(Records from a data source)
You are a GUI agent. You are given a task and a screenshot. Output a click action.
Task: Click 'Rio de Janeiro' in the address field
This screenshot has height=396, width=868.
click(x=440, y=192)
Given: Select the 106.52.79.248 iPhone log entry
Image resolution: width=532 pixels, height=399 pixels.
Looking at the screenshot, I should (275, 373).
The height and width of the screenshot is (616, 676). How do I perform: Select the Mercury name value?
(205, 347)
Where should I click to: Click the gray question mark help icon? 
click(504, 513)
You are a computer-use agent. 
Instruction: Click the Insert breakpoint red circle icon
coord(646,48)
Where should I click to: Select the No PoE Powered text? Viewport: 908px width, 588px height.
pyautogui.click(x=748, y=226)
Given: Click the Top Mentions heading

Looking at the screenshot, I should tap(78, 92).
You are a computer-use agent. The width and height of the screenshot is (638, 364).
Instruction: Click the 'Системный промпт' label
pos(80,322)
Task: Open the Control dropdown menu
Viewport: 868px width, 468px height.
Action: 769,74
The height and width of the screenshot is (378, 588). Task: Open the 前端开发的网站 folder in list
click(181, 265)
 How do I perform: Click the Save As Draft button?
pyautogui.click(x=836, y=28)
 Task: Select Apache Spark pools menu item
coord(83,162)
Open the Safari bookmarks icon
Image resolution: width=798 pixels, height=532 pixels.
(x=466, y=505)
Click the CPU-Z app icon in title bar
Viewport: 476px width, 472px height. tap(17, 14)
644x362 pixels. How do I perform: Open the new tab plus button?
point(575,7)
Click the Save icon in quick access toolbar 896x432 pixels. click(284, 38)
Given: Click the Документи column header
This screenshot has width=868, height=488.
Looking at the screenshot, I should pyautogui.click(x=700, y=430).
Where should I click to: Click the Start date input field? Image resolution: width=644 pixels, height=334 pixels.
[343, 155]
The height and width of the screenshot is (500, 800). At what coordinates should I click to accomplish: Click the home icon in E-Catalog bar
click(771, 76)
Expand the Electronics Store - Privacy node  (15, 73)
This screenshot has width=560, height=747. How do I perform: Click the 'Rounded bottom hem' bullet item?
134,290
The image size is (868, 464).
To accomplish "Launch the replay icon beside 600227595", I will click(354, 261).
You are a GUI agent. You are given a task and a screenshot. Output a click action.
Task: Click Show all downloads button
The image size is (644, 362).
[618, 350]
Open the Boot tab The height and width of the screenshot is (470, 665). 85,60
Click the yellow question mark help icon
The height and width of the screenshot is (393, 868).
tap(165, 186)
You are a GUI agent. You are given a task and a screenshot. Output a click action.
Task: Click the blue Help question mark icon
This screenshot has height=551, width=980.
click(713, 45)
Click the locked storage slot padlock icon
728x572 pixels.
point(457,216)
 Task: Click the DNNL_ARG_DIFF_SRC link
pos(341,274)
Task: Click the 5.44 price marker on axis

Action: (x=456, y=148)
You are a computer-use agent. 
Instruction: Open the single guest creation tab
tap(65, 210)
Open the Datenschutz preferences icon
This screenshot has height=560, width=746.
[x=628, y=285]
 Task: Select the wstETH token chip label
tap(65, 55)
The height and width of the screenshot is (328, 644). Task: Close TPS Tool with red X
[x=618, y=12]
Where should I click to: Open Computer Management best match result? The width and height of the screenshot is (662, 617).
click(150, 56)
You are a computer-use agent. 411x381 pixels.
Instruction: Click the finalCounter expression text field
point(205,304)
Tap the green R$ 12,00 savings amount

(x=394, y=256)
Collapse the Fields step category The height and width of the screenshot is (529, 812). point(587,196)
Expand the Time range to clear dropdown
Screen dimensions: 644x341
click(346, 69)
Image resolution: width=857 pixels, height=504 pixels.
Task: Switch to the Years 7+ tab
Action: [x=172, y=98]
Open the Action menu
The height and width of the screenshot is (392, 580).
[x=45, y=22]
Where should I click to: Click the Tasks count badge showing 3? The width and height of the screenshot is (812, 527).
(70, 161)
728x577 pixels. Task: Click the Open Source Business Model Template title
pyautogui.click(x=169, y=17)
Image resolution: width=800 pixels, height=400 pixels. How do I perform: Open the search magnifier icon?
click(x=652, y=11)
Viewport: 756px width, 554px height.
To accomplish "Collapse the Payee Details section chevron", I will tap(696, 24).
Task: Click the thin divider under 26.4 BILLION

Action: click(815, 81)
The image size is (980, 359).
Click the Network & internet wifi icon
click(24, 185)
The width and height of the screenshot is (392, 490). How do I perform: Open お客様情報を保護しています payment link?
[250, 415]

### EXERCISE INSTRUCTIONS
Above are the records; print exactly the lines from the line with "Click the Save icon" to the line with "Task: Click the blue Help question mark icon", including both, and nothing else.

### RESPONSE TO THIS EXERCISE
Click the Save icon in quick access toolbar 896x432 pixels. click(284, 38)
Given: Click the Документи column header
This screenshot has width=868, height=488.
Looking at the screenshot, I should pyautogui.click(x=700, y=430).
Where should I click to: Click the Start date input field? Image resolution: width=644 pixels, height=334 pixels.
[343, 155]
The height and width of the screenshot is (500, 800). At what coordinates should I click to accomplish: Click the home icon in E-Catalog bar
click(771, 76)
Expand the Electronics Store - Privacy node  (15, 73)
This screenshot has width=560, height=747. How do I perform: Click the 'Rounded bottom hem' bullet item?
134,290
The image size is (868, 464).
To accomplish "Launch the replay icon beside 600227595", I will click(354, 261).
You are a GUI agent. You are given a task and a screenshot. Output a click action.
Task: Click Show all downloads button
The image size is (644, 362).
[618, 350]
Open the Boot tab The height and width of the screenshot is (470, 665). 85,60
Click the yellow question mark help icon
The height and width of the screenshot is (393, 868).
tap(165, 186)
You are a GUI agent. You are given a task and a screenshot. Output a click action.
Task: Click the blue Help question mark icon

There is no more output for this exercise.